Более недели готовились, писались брульоны и переписывались набело письма к Николушке от всего дома; под наблюдением графини и заботливостью графа собирались нужные вещицы и деньги для обмундирования и обзаведения вновь произведенного офицера...»

«12-го ноября кутузовская боевая армия, стоявшая лагерем около Ольмюца, готовилась к следующему дню на смотр двух императоров - русского и австрийского...

Николай Ростов в этот день получил от Бориса записку, извещавшую его, что Измайловский полк ночует в пятнадцати верстах не доходя Ольмюца и что Борис ждет его, чтобы передать письмо и деньги».

Николай отправился к Борису и застал там Берга. «Борис все время похода шел и стоял с Бергом, теперь уже ротным командиром. Берг, во время похода получив роту, успел своей исполнительностью и аккуратностью заслужить доверие начальства и устроил весьма выгодно свои экономические дела; Борис во время похода сделал много знакомств с людьми, которые могли быть ему полезны, и через рекомендательное письмо, привезенное им от Пьера, познакомился с князем Андреем Болконским, через которого он надеялся получить место в штабе главнокомандующего».

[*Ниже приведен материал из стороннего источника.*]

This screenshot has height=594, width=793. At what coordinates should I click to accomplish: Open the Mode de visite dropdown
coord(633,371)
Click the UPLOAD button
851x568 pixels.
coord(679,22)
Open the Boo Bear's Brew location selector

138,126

Во время беседы друзей к Борису зашел Болконский. «Войдя в комнату и увидев рассказывающего военные похождения армейского гусара (сорт людей, которых терпеть не мог князь Андрей), он ласково улыбнулся Борису, поморщился, прищурился на Ростова и, слегка поклонившись, устало и лениво сел на диван. Ему неприятно было, что он попал в дурное общество. Ростов вспыхнул, поняв это». Такое взаимное неприятие привело к резкому разговору и стало поводом для дуэли.

«На другой день... был смотр австрийских и русских войск... Оба императора, русский с наследником цесаревичем и австрийский с эрцгерцогом, делали этот смотр союзной восьмидесятитысячной армии...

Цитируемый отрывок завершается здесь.